With some success, I found a really nice write-up on building a hierarchical Bayesian model to rate 20 soccer teams of the Premier league. The post is actually (mostly) a reconstruction of work performed in a similar paper found here. Anyway, they both use relatively simple, intuitive models to describe how points (goals in this case) are produced in a soccer game. I'll adapt it here to build a similar process for college basketball games.

A scoring model for college basketball¶

There are many, many different approaches we could take to rating sports team's and, indeed, many have been applied in practice.

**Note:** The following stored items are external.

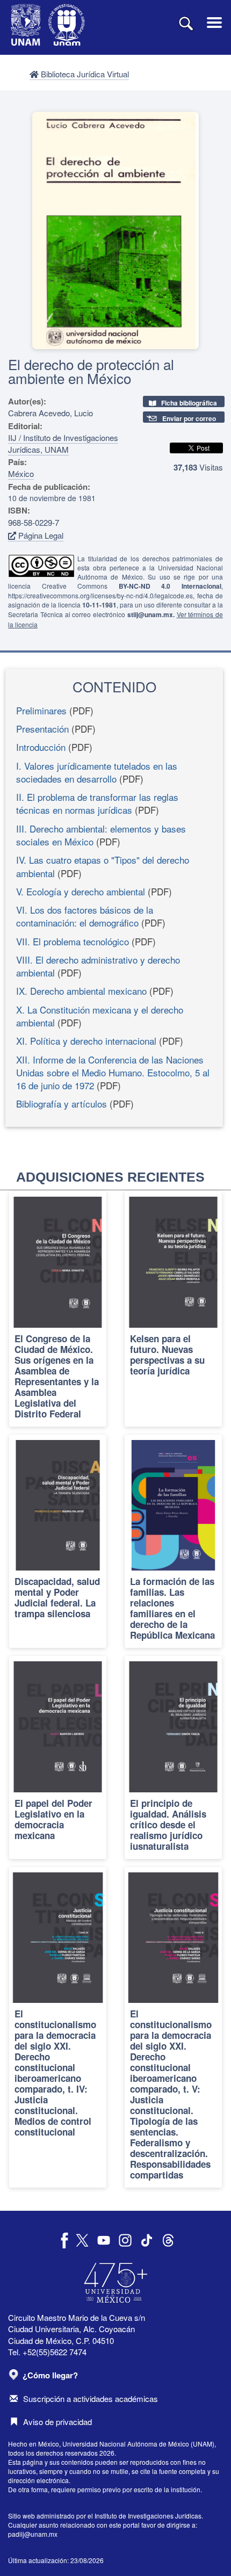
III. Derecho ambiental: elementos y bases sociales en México (101, 835)
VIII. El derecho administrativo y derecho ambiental (98, 966)
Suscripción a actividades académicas (90, 2398)
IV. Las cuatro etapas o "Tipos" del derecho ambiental (102, 866)
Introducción (41, 747)
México (21, 473)
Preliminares (41, 710)
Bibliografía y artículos (61, 1103)
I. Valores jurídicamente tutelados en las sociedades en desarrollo (96, 772)
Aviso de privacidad (57, 2421)
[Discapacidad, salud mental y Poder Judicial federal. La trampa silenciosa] (57, 1541)
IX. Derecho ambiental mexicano (81, 990)
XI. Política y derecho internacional (86, 1040)
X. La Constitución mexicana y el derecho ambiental (99, 1016)
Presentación (42, 728)
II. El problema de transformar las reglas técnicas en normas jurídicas (97, 803)
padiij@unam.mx (32, 2533)
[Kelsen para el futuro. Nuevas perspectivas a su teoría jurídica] (173, 1309)
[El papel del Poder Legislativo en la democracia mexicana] (57, 1757)
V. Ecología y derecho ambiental (80, 891)
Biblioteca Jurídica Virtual (84, 73)
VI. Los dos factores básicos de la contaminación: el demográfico (84, 916)
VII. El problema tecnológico (72, 941)
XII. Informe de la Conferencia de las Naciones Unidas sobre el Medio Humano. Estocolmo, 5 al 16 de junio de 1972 (113, 1072)
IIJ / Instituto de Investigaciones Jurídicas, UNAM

Being able to better predict the outcomes of games that people care about and that people bet money on, it turns out, is quite appealing. One challenge that college basketball has, moreso than other sports, is that it is more difficult to measure a team's strength based off of traditional statistics that can be directly observed. We cannot simply look at wins/losses or points scored/allowed directly because college basketball team's play vastly different strengths of schedule. A team's observed output depends on the true skill of the team's that they have played. And the true skill of each team that they have played depends, in turn, on the true skill of the teams those teams have played. So for college basketball ratings we can't just take some stats ("advanced" or otherwise) from the box score, shove them into a feature matrix, and run some scikit-learn algorithm (well, we could, but it wouldn't be very good). We need to think a bit deeper.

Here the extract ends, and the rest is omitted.